(Supplied entries begins)

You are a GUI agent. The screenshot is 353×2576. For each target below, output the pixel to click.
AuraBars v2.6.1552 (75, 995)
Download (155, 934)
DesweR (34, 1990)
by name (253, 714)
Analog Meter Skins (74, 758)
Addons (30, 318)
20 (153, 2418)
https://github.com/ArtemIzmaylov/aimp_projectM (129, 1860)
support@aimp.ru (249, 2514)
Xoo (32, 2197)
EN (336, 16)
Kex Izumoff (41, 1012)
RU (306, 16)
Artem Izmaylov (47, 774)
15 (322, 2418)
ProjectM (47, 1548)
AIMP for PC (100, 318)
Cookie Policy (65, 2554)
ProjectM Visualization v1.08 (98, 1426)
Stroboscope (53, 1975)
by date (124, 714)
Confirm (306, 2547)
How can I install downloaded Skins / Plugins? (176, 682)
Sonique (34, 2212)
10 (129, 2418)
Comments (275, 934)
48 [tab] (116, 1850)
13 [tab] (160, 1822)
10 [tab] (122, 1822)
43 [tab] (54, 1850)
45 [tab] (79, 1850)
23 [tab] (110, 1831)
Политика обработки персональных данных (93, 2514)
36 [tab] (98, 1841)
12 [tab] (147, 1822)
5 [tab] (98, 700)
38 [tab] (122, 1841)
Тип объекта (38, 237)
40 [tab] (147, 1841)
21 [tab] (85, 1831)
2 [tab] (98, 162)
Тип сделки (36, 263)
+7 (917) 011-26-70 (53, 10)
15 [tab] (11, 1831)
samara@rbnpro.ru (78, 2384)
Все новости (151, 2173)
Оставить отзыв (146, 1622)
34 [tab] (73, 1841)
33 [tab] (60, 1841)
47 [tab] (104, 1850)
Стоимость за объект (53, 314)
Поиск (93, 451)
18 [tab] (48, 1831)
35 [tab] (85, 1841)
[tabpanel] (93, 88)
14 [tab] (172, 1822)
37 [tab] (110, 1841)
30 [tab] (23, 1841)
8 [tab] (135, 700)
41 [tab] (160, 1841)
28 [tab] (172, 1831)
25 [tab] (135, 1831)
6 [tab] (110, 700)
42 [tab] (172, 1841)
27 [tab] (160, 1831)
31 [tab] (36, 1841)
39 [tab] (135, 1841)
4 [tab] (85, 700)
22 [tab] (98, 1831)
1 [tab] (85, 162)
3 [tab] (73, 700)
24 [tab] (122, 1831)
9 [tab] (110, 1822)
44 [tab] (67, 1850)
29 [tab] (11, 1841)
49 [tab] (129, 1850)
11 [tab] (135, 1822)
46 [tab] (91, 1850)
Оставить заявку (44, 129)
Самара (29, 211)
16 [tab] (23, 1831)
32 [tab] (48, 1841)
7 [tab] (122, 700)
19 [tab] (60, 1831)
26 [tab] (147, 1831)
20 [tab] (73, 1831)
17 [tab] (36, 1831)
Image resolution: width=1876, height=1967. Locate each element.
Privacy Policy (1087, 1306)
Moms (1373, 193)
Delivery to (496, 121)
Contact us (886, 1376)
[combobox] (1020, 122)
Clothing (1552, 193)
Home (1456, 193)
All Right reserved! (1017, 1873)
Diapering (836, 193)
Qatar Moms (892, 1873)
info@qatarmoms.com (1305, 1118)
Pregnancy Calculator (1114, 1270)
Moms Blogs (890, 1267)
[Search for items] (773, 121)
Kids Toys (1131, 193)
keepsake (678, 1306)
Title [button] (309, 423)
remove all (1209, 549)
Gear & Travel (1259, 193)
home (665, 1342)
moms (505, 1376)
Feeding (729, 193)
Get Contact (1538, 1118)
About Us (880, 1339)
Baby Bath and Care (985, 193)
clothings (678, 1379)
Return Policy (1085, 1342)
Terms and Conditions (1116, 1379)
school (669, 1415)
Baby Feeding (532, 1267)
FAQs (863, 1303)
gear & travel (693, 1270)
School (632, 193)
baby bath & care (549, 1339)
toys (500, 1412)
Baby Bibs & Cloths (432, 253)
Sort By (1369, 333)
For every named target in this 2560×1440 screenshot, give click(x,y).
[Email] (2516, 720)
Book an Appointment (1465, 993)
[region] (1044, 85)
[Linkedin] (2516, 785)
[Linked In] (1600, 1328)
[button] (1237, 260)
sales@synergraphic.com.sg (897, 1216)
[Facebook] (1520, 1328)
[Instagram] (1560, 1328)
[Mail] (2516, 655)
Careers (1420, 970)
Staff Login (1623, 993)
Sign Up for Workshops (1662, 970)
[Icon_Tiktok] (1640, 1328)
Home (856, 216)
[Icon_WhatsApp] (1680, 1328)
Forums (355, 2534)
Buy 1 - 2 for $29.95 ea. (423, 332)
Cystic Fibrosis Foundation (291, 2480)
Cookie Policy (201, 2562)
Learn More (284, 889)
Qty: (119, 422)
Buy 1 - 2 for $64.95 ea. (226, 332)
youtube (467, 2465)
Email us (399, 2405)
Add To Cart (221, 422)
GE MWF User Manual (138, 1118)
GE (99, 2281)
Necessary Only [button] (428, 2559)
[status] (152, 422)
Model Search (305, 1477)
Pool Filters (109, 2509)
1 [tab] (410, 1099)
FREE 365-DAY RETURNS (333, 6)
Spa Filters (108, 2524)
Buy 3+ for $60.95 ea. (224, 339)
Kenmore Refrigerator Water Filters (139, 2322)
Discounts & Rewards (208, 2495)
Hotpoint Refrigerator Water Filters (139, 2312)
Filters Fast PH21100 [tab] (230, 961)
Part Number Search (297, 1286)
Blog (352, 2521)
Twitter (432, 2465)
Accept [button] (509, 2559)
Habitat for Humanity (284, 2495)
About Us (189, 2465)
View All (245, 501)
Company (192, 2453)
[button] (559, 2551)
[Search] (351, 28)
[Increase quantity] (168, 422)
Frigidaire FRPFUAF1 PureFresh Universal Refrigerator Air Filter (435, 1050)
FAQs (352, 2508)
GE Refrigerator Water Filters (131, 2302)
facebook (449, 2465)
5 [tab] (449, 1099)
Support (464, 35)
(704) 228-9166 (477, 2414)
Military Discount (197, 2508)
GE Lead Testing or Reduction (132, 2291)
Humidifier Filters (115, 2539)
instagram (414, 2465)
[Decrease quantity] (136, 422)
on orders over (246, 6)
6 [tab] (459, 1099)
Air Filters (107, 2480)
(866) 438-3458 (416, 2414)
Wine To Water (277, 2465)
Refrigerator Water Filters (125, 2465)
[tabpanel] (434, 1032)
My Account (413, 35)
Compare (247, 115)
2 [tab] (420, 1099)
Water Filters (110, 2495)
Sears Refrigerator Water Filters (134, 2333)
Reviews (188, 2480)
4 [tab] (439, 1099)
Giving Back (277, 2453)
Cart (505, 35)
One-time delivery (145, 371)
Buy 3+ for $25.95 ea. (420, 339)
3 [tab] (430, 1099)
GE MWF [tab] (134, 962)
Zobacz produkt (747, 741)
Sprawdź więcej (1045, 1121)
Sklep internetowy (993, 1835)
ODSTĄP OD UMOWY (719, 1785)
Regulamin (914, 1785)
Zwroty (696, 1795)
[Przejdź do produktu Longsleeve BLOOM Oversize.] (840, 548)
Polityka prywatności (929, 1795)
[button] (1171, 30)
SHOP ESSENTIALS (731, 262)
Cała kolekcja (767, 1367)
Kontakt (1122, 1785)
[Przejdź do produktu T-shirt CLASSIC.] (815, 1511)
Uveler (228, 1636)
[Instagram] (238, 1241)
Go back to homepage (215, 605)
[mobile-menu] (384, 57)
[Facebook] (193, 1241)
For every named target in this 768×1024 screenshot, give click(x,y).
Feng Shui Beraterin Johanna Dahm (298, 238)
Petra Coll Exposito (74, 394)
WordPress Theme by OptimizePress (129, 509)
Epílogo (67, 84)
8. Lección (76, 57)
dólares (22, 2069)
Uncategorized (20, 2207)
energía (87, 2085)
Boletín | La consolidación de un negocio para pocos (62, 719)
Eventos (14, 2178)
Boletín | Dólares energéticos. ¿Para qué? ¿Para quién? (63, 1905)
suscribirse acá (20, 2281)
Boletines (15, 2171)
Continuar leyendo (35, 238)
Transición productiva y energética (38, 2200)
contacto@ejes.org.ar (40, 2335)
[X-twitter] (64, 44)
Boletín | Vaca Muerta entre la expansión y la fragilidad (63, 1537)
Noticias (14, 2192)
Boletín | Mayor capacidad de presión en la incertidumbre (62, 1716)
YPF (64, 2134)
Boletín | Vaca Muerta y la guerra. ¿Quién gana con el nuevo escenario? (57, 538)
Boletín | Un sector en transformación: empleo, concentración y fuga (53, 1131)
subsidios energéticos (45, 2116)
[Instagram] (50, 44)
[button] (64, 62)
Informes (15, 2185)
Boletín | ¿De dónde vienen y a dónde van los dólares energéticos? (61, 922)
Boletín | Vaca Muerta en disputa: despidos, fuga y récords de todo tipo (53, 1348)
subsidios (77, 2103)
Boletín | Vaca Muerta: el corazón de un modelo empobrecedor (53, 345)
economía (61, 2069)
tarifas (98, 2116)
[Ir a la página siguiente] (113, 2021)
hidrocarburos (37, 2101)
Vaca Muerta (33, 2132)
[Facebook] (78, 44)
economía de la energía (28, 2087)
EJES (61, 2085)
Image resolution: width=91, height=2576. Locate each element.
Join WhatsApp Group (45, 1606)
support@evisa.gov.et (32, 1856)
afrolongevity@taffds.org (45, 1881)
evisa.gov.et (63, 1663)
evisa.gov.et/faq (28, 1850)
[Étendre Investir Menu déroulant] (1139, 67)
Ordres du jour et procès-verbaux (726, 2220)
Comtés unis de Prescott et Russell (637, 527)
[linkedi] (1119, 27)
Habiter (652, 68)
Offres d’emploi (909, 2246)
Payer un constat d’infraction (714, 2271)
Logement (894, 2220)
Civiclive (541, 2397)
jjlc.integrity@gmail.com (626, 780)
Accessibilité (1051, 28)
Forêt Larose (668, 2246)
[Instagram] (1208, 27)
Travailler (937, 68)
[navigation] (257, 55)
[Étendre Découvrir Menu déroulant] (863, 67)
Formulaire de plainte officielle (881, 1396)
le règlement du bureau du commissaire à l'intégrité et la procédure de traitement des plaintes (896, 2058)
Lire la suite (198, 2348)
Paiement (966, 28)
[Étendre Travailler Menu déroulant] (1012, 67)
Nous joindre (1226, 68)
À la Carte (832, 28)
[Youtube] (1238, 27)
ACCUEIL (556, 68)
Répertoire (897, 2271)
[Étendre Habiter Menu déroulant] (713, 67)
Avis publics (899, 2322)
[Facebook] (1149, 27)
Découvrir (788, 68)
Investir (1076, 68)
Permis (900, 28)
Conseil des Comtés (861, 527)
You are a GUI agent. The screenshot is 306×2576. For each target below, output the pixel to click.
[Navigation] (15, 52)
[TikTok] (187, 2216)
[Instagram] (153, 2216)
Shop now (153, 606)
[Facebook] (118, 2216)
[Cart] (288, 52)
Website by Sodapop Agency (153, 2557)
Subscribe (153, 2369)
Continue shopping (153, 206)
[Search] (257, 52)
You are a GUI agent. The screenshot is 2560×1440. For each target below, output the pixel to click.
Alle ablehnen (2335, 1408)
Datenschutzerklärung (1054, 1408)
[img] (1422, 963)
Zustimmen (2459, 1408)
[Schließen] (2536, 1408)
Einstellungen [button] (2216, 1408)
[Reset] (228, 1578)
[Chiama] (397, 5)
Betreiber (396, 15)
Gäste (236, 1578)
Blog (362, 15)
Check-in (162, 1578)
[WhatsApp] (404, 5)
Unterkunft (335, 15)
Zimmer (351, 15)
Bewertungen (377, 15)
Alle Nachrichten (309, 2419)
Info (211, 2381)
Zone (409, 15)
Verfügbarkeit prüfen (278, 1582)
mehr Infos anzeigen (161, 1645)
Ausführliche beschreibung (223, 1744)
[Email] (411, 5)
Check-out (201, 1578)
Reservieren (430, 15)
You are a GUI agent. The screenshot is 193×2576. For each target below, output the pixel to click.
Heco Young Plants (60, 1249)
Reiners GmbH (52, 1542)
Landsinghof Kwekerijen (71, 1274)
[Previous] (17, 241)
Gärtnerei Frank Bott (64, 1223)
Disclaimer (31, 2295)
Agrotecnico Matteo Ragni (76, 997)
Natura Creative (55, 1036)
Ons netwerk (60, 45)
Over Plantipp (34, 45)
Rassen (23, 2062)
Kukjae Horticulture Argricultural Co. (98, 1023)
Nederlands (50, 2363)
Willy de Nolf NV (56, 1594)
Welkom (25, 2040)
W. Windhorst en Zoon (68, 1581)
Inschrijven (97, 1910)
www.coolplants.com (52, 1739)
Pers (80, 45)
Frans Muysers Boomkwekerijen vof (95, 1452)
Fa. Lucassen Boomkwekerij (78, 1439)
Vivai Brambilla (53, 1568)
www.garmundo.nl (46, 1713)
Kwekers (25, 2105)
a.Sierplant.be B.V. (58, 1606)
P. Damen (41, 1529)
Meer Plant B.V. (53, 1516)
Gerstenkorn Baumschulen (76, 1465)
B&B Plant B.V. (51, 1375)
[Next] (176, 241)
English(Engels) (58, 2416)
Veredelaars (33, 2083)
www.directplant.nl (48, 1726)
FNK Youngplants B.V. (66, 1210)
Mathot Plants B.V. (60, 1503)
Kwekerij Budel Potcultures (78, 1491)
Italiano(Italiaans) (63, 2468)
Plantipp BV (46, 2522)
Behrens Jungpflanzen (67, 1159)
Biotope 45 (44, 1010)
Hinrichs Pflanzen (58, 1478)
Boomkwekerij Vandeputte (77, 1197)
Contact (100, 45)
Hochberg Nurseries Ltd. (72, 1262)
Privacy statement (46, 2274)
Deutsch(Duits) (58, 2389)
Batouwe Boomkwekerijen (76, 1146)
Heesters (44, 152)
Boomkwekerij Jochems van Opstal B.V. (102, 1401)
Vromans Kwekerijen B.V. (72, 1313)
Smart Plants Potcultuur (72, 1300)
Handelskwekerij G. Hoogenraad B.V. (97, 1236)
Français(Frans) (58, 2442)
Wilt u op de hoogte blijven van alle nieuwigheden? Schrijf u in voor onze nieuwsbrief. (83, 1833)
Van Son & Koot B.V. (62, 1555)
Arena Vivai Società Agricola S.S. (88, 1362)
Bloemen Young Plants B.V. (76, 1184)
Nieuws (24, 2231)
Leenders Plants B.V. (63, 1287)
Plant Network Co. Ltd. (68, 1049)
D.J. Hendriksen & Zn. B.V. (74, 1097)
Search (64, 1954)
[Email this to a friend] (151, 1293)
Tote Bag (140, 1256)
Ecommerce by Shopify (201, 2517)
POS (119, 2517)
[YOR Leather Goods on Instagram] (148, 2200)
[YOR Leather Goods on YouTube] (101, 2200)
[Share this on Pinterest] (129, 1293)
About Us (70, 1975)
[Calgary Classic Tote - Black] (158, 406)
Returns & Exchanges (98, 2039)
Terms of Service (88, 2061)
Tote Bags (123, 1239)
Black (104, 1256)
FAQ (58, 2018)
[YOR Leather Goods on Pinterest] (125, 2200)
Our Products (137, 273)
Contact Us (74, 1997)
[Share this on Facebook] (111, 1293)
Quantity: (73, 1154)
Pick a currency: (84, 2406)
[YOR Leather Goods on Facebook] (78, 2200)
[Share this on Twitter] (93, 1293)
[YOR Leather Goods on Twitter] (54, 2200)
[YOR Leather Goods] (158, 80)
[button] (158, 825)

(Supplied entries ends)

> **What the exercise asks**:
Once the line with "FREE 365-DAY RETURNS (333, 6)" is found in the records above, print exactly that line and every line after it through the line with "[tabpanel] (434, 1032)".

> **Response to the task**:
FREE 365-DAY RETURNS (333, 6)
Spa Filters (108, 2524)
Buy 3+ for $60.95 ea. (224, 339)
Kenmore Refrigerator Water Filters (139, 2322)
Discounts & Rewards (208, 2495)
Hotpoint Refrigerator Water Filters (139, 2312)
Filters Fast PH21100 [tab] (230, 961)
Part Number Search (297, 1286)
Blog (352, 2521)
Twitter (432, 2465)
Accept [button] (509, 2559)
Habitat for Humanity (284, 2495)
About Us (189, 2465)
View All (245, 501)
Company (192, 2453)
[button] (559, 2551)
[Search] (351, 28)
[Increase quantity] (168, 422)
Frigidaire FRPFUAF1 PureFresh Universal Refrigerator Air Filter (435, 1050)
FAQs (352, 2508)
GE Refrigerator Water Filters (131, 2302)
facebook (449, 2465)
5 [tab] (449, 1099)
Support (464, 35)
(704) 228-9166 (477, 2414)
Military Discount (197, 2508)
GE Lead Testing or Reduction (132, 2291)
Humidifier Filters (115, 2539)
instagram (414, 2465)
[Decrease quantity] (136, 422)
on orders over (246, 6)
6 [tab] (459, 1099)
Air Filters (107, 2480)
(866) 438-3458 (416, 2414)
Wine To Water (277, 2465)
Refrigerator Water Filters (125, 2465)
[tabpanel] (434, 1032)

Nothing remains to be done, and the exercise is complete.